Par Adelaïde Benatar, Félix Boulanger-Martin, Ismaël Camara, Marie-Pier Duplain, Leïa Rousseau et Rébecca Roy

Octobre 1995, le Québec est suspendu au fil d’un vote historique. Sur les campus, les idées s’entrechoquent. Le second référendum pour la souveraineté du Québec approche, et les opinions des jeunes universitaires retentissent dans les pages du journal étudiant Le Collectif. Dans son édition du 27 septembre 1994, l’article « Sondage de la FEUS : les étudiants ont choisi le PQ », révèle que la majorité des personnes étudiantes soutiennent le Parti québécois.
Un an avant le référendum, le sondage montre que les étudiants universitaires appuient majoritairement le Parti québécois à près de 62 %. Ce choix n’est pas seulement motivé par des raisons partisanes, mais représente une décision en faveur d’un avenir souverainiste. Cette démarche s’inscrit dans une volonté de profonds changements sociaux et politiques. Dans le courrier du lecteur, publié le 18 septembre 1995 dans le journal étudiant, Patrice Larocque écrit : « Nous sommes tous tannés de la stagnation politique reliée à notre avenir constitutionnel. Réglons cela une fois pour toutes. Le fédéralisme, par définition, n’est pas adapté aux aspirations du Québec, et ce, même renouvelé ».

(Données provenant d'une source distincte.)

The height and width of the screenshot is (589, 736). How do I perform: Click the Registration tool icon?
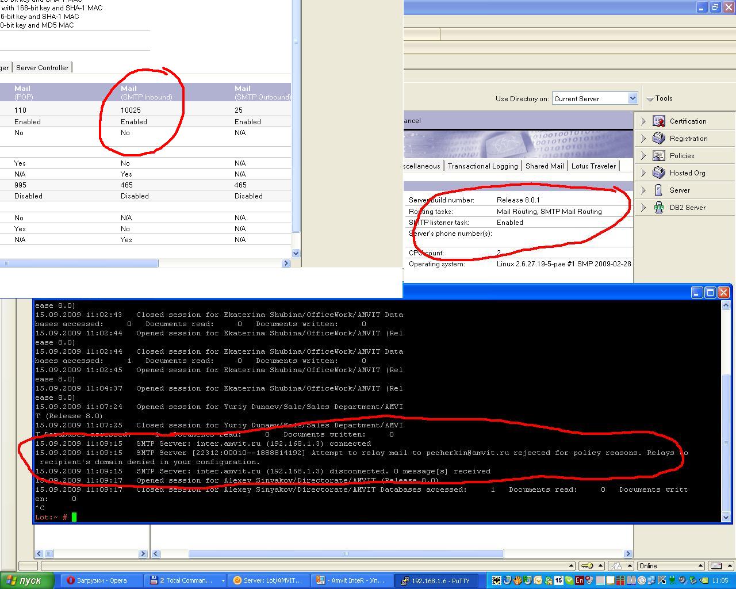[659, 139]
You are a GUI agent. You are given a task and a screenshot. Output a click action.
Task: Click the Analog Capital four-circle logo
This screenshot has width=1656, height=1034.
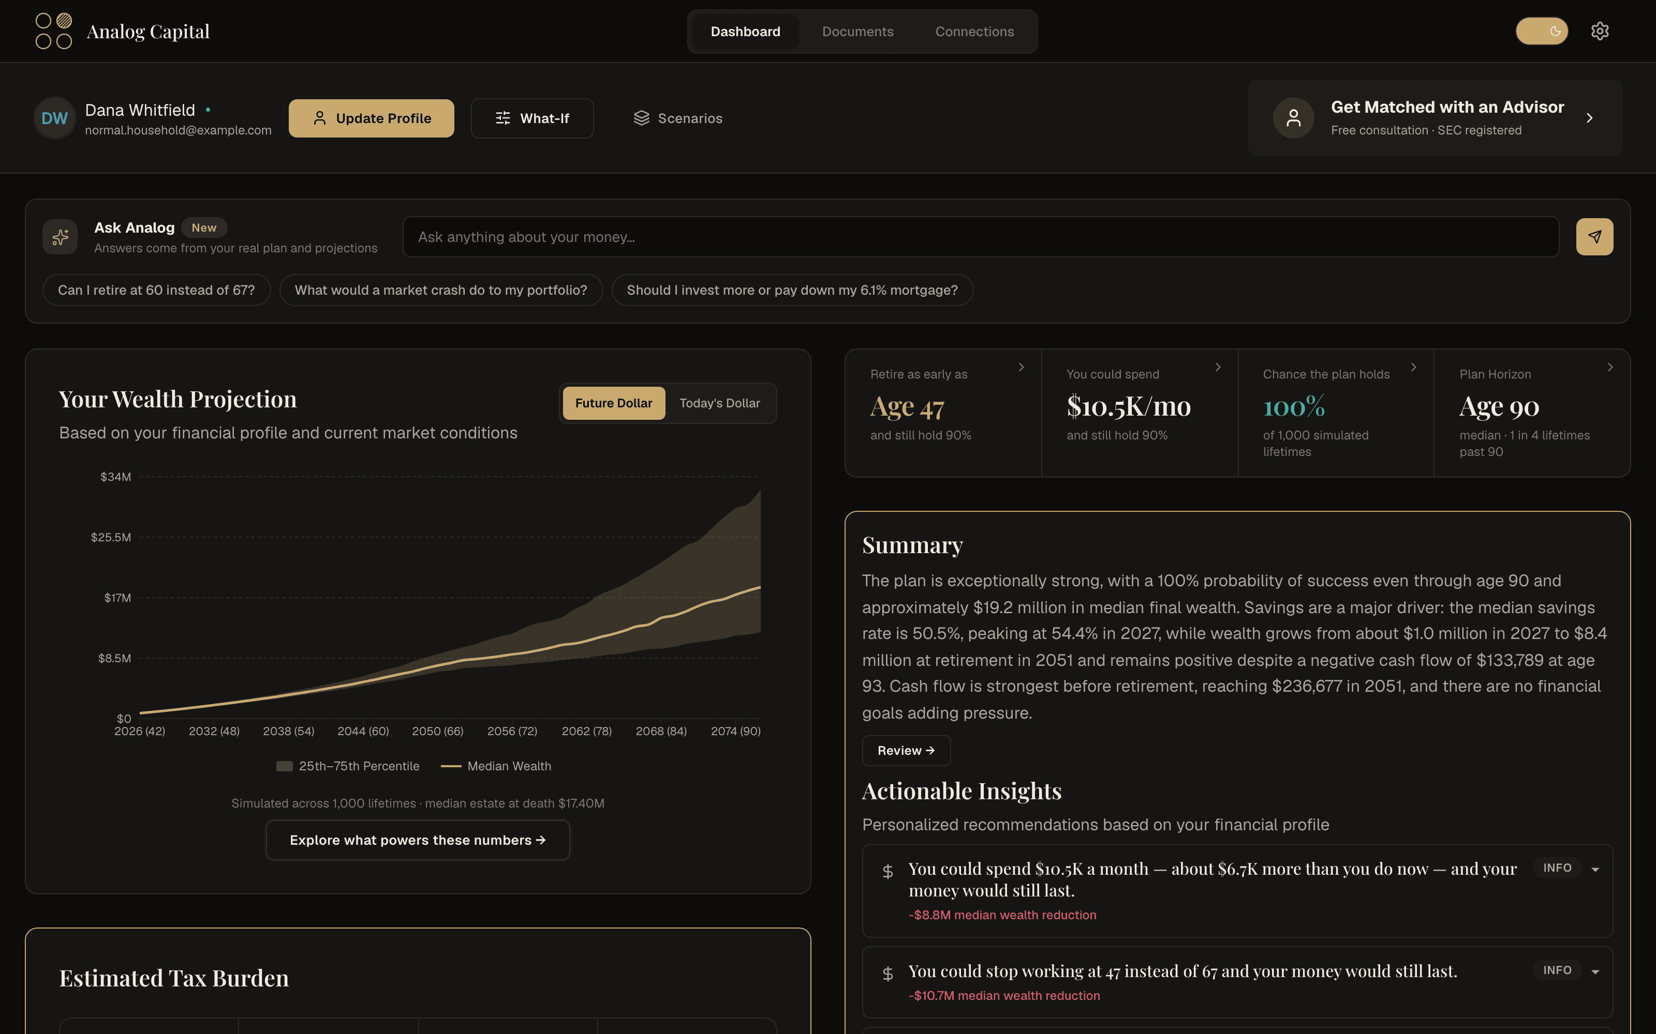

Ce positionnement est aussi le fruit d’une génération née dans l’effervescence post-Révolution tranquille, éduquée dans un Québec valorisant la langue française, l’autonomie culturelle et les politiques sociales. Pour ces étudiantes et étudiants, la souveraineté incarne la suite logique de ce grand projet collectif entamé dans les années 1960.
L’impact du contexte socio-économique sur la mobilisation
Les jeunes des années 1990 font face à une instabilité économique : chômage élevé, précarité croissante et avenir professionnel incertain. Cela est dû aux politiques d’austérité adoptées à la suite des déficits publics et des récessions depuis les années 1980, qui limitent l’accès à l’emploi et réduisent les investissements dans les services publics. Malgré les insécurités, la population étudiante s’organise, milite et manifeste, montrant son engagement concret envers le projet souverainiste pour redéfinir son avenir collectif. Le texte de Patrice Larocque va dans ce sens : « On a beau nous appeler la génération X, c’est à nous de se tenir debout et de voir à notre avenir collectif. C’est sur nous que doit s’ériger notre pays : un Québec jeune, moderne, français, enraciné et ouvert sur le monde. » Ce contexte particulier alimente une sensibilité politique forte, où l’indépendance devient un levier pour un renouveau socio-économique.
Une souveraineté identitaire et inclusive
Dans un monde de plus en plus uniforme, la souveraineté est vue comme une réponse identitaire forte. Ce nationalisme est moderne, inclusif, centré sur une identité québécoise plurielle, mais distincte. Comme le rappellent plusieurs articles parus dans Le Collectif des années 1990, « voter pour le Parti québécois, c’est défendre sa culture, sa langue et son imaginaire collectif menacés par l’anglicisation et l’effacement dans le cadre fédéral ». Ce soutien est à la fois idéologique et émotionnel. Les jeunes qui votent « oui » souhaitent bâtir un avenir ancré dans l’histoire et porteur d’émancipation collective.
Le référendum comme mémoire fondatrice d’une génération
En 1995, la jeunesse étudiante ne se contente pas d’observer l’histoire : elle la forge. En soutenant massivement le projet souverainiste, elle exprime une volonté de rupture. Sa voix, captée par Le Collectif, résonne encore, car ce référendum n’était pas qu’un choix politique, c’était un moment fondateur dans la mémoire générationnelle.